TEXT FOR ANALYSIS
————————
There’s just no getting round the fact that you do have to put in the (not inconsiderable) effort up front to get the eventual benefits and I’m glad I did. I will even go over those first exercises from the book again just to drive all the points home – I’m not smart enough to take it all in first time round!
Today, this very afternoon, I’m the proud owner of a hot air rework station (hobbyist standard), some flux in a syringe and a huge bottle of isopropyl alcohol to clean off all the “no clean” flux (confused face). I’ve soldered a single 0805 resistor with flux, solder paste my hot air gun and all is well. More of all this in a future video, no doubt!
If I can do this, anyone can. I’m hoping to encourage others to join this PCB design movement. It’s never been easier or cheaper (the only barrier now is the disproportionate, albeit very fast shipping costs).
Now, is anyone going to support my proposal for a 35-hour day so I can fit everything I need to into my day?
If anyone is interested I’ve signed up to become an Amazon affiliate. This means that sales via my links might benefit my YouTube channel. It’s totally transparent and with no additional cost to you.
Here’s the link to my new Amazon store front, a little sparse right now but will fill up in time.
Have a look!
See you in the next video!
- The Arduino UNO is dead – long live the ESP8266!
- The Arduino UNO is dead! Long live the Arduino UNO ‘Plus’!
Hello from Serbia! I was just looking at the YOCTOSUN Hands Free Headband Magnifier with LED Light -1X to 3.5X Zoom….. but…. I noticed Amazon doe snot ship to Serbia…. Too bad….
Anyways, great blog & youtube channel! Keep up the great work….
You can get this in other places, such as Banggood, eBay and AliExpress! It’s quite a good set of lenses they supply. I’m glad you like my videos, keep watching!
One of the areas where a PCB could come in handy ( as I’ve seen for the Raspberry Pi) is a small circuit board that would plug into maybe the first two rows of pins on a breadboard parallel to the center groove that would extend to another small breadboard for the same pins. Why you ask! I’ve run into a LOT of development boards that only give you one pin position on each side of the board for dupont cables. Some don’t have any left over spaces. Very aggravating. I’ve had to remove the power rails from two boards and use them to give me the extra spaces I need for circuitry. Or is it just me?
If I understand you correctly, William, you’re suggesting a PCB bridge for a small breadboard, between the single pin remaining (after inserting a module or wide chip – row j) and another breadboard (row a). This means it would either cover the power rails or that the power rails on both breadboards should be removed as they no longer have a purpose (they are covered by the PCB).
This would result in a thin, long PCB with just two rows of 30 pins. Easy enough to insert, pretty difficult to remove without snapping the PCB. But it could be left permanently connected.
————————
DATA BELOW
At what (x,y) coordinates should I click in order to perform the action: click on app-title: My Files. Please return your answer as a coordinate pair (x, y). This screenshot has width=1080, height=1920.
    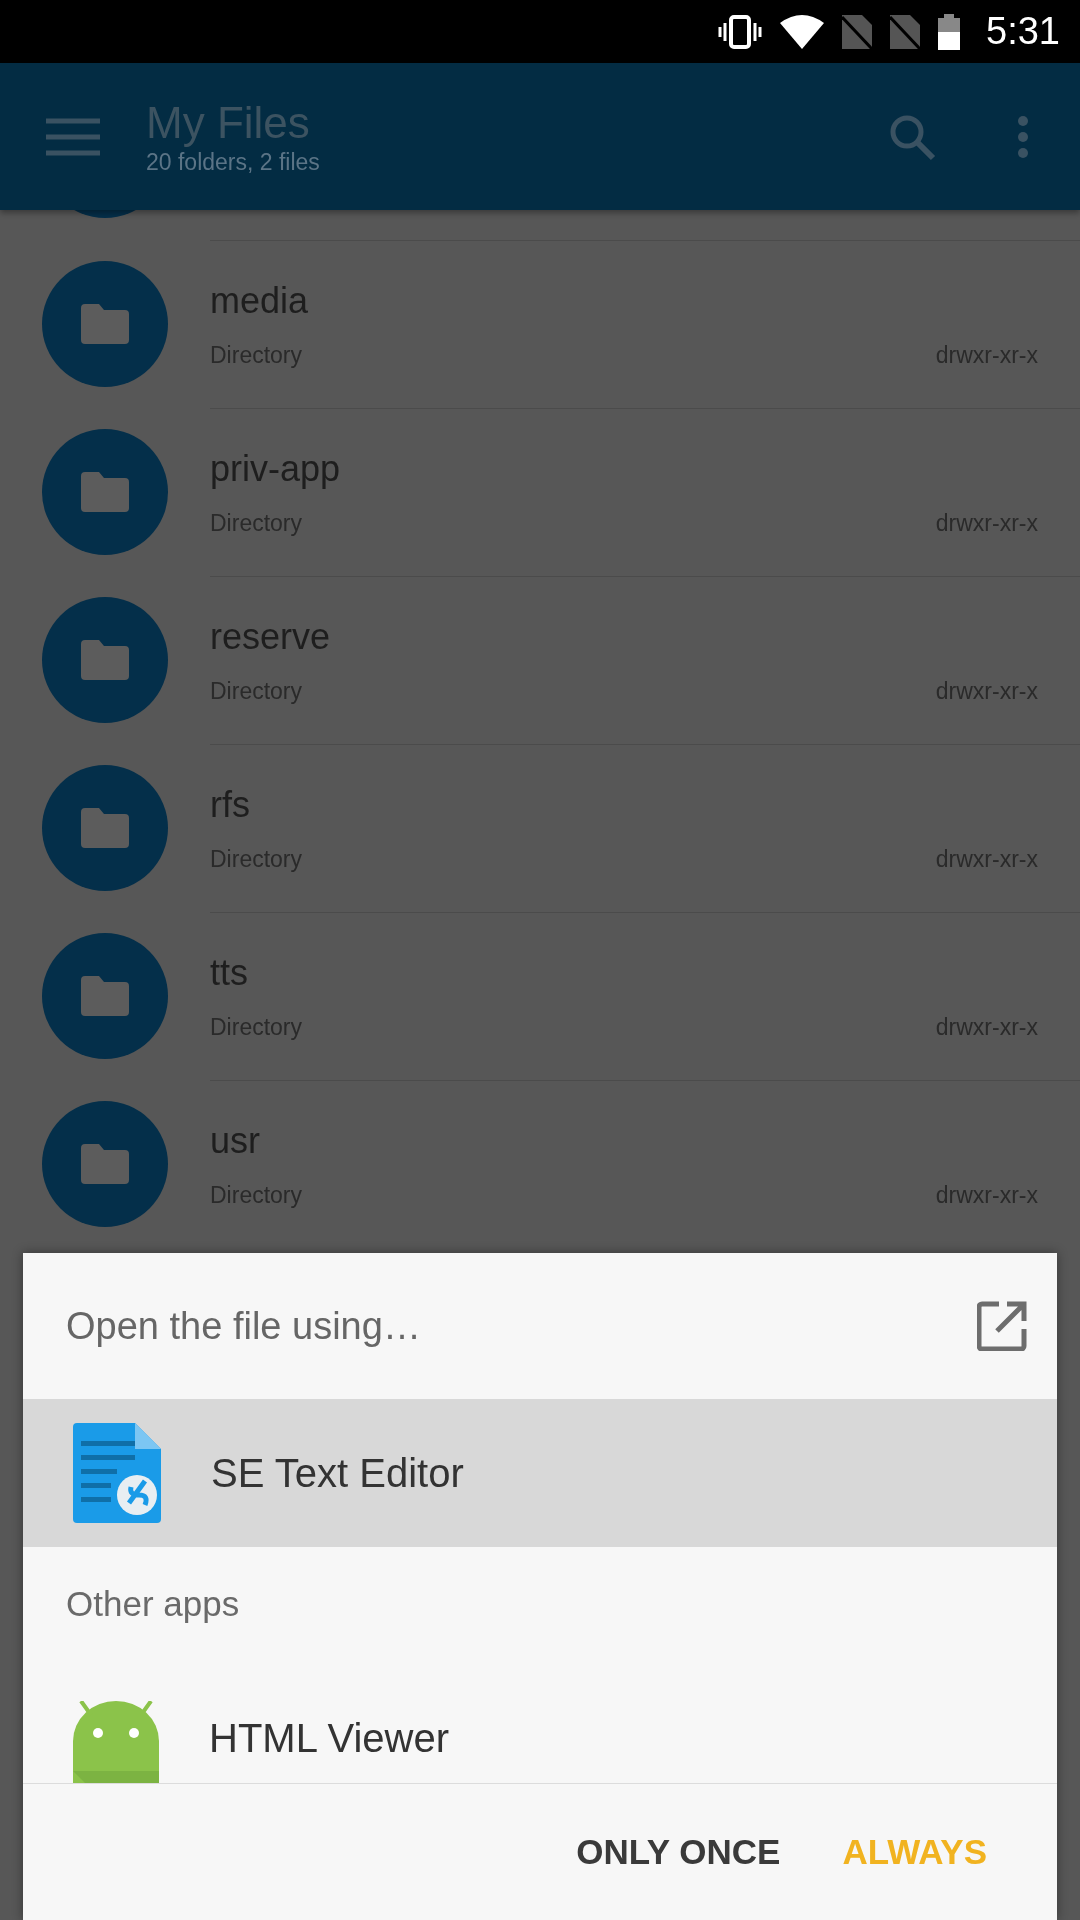
    Looking at the image, I should click on (228, 123).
————————
INSTRUCTIONS
1. Check each statement against the blog post on PCB design and answer yes or no, quoting the words of the post that decide it: (a) The author says becoming an Amazon affiliate adds cost for buyers. (b) The reply to William says the proposed PCB would be easy to remove. (c) The author names shipping costs as the only remaining barrier to PCB design.
2. Carry on the blog post on PCB design, starting after its final sentence.

ANSWERS
1.
(a) No: "It’s totally transparent and with no additional cost to you."
(b) No: "Easy enough to insert, pretty difficult to remove without snapping the PCB."
(c) Yes: "the only barrier now is the disproportionate, albeit very fast shipping costs"

2.
This could also be achieved with strip board (although that is even more fragile) with those header pins. Perhaps do that first as a proof of concept.
I didn’t explain myself very well. The extender board would go between rows e and f in the center of the board. The problematic development board would then sit above the breadboard on extender pins. This would allow for various size development boards even ones that went the full distance between rows a and j. I do think it would take maybe a 2 or 3 layer PCB to accomplish. I have development boards that are 20 columns long so I think this would need to 25 or even 30 columns long allowing for a dev board with a total of 60 pins. Similar to this concept ( https://www.amazon.co.uk/Sintron-Extension-Rainbow-Ribbon-Raspberry/dp/B00NWA2AS0 ) but straight across no perpendicular. Or maybe better, do you know of any breadboards with more than 5 ( a to e ) rows wide per side?
It’s been a while, William, but I’ve been having (yet more) trouble with my eyes. Using my computer at all is quite taxing at the moment! But, the good news is that I have re-read your posts and looked at the picture and what you really need is a plug-in PCB to join two breadboards together lengthwise, so that the module is on one breadboard whilst all the components go on the other (where this is room). The PCB would use the centre two rows of pins (on both boards).
This way row 10, for example, would be joined on both breadboards.
The problem is foresee is that my breadboard is 30 columns long. so we need to make 30 connections. On a two-sided PCB that might be too challenging (too thin and the tracks will get easily damaged, either by physical force or electrical current). Moving to a 4-layer PCB means MUCH higher cost but would be easier to route that many lines. The cable you show in that link could be used to route 20 columns though, at minimal cost because the PCBs would just be header connections.
I guess, because no-one has done it, that is is tricky or pricey (or both) with no return on investment. AS it’s been so long already I will think about this some more. If you hear nothing, do give me a nudge.
Ralph, Thanks for the reply. What I ended up doing was to take two small breadboards (BBs) and broke off the power rail on one of the boards. They still hook together, side to side.. I then plug the ESP– development board between the two BBs ( leaving me 2 or three rows of pins available on each BB, over top of the power rail Ditch. I can adjust the spacing needed between the BBs by taking off the power rail on the second breadboard or by leaving all power rails attached for very wide ESP– development boards. If I need more layout room I can just use a small and large BB joined side to side. In effect this gives me a variable size “DITCH” between columns while still using Standard, readily available components. No new PCB needed. This still leaves the standard ditch for DIP type modules or components. Lots of available PINS on an ESP32 to attach to a lot of sensors or modules.
I have the same exact hot air station, the best thing I can recommend is practice, practice, practice..lol and pre heat your boards or they will de-laminate.. I found out the hard way.. If you have time and the patience watch some of Louis Rossmann videos on hot air reworking. he is kind of a god of smd repair..
PCB design is an area of interest for me and particularly KiCad so I’m interested in your future projects using it. At the moment I’m trying to get to grips with Fusion 360 for 3D printing. KiCad is a future project. So many things to do, and so little time for an old pensioner like me!
I currently don’t have a Hot Air Rework station (but will be ordering one soon). I have held off buying one as I have considered them more as repair tools (and the ‘rework’ title suggests that) – removing components . I’m sure they’re good for construction to though.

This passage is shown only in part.